In 2019, the MHA set rules in more than two dozen newly zoned “urban villages” requiring developers to set aside a certain number of affordable units in their new housing projects or else pay a fee the City would use to fund affordable housing on a different site. The requirements vary throughout the city, but, as it stands, developers have to include between 2% and 11% affordable units, or pay a fee of between $5 to $39 per square foot. Most developers pay the fee. 

Both candidates want to increase the share of affordable housing the MHA mandates and also increase the cost of the fees, but they want to do so to different degrees and with different levels of confidence.

Neither candidate gave a firm number on fee increases, but Mitnick said he wants to force developers to make “well over 50%” of their new units affordable or else stomach the fee. He also specified that these units should be accessible for tenants with disabilities.

Davis did not give a hard number for MHA, but he threw out 25%, which New York City requires in its own version of MHA. He would consider an increase to that level if the “numbers people” convince him the requirements wouldn't scare off developers altogether. “We need to get the public benefit from developers, but we need to not get so aggressive that the benefit never gets created,” he said. 

But Mitnick said he’s not worried about scaring away developers. And if the policy did scare them away, then he’d see an opportunity to pivot to social housing and community land trusts. 

Bloodbath or BFFs?

Given their similarities, these progressive candidates will have to pitch themselves to largely the same demographic: renters. In the 2019 primary, NIMBY Pedersen won over Laurelhurst, Windermere, and other neighborhoods dominated by house-owners. The left-leaning candidates split the denser, more renter-heavy areas of the district.

Former chair of the 43rd Legislative District Democrats and current board member of the 46th LD Democrats, Scott Alspach, feels confident about only one of these progressives making it through the primary, and he urges voters to pick someone who can beat a strong NIMBY with high name recognition. 

Alspach argued that Davis was the right guy for the job.

“[Davis] is a candidate who understands we need an all-of-the-above approach to our housing crisis,” Alspach said in a phone interview. “I think he has done the work in the community and among neighborhood groups and associations to win and get that done.”

Loe said that organizers at Share The Cities will likely be split directly down the middle–half knocking doors for the socialist and half knocking doors for the urbanist. She’ll be supporting Mitnick because he’s an “on-the-ground fighter against power structures.” 

“[Mitnick] shows up in very deep ways—and not for neoliberal change but deep, transformative change,” she said. 
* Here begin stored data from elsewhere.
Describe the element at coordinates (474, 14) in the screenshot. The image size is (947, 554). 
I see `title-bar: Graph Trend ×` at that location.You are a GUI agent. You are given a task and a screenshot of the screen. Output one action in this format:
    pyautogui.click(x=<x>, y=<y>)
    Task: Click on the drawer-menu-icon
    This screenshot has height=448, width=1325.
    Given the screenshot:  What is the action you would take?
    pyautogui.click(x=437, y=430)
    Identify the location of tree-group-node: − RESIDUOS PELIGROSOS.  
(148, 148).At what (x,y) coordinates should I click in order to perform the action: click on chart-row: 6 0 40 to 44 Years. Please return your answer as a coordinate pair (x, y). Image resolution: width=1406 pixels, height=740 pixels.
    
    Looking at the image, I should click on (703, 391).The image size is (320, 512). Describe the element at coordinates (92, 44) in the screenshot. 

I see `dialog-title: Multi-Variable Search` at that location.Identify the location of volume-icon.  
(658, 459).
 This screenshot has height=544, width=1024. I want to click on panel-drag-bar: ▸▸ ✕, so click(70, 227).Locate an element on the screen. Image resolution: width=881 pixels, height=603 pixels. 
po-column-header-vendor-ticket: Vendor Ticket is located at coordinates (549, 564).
Mitnick also receives support for his run from the Seattle chapter of the Democratic Socialists of America, the UW chapter for Students for a Democratic Society, the UW chapter for Institutional Climate Action, community organizer Violet Lavatai, and Washington State Director and Trade Justice organizer Julie Bouanna. 

It’s not unheard of for two progressive housing advocates to both advance to the general. It happened in 2017 when Teresa Mosqueda faced off against the more PHIMBY Jon Grant for a citywide seat. Before that, pro-housing candidates Rob Johnson and Michael Maddux competed in the 2015 general in D4. Those candidates even approached “BFF” status, according to KUOW. Loe hopes Mitnick and Davis will emulate that camaraderie. “We should all take the bus together before the forums,” she said. 

“Just imagine two candidates on stage in front of the Laurelhurst Community Club, and they’re debating different flavors of ending exclusionary zoning or rent control or social housing,” Loe said. “As a housing movement, we have the opportunity for a really substantive debate. I don’t want to see it get petty.”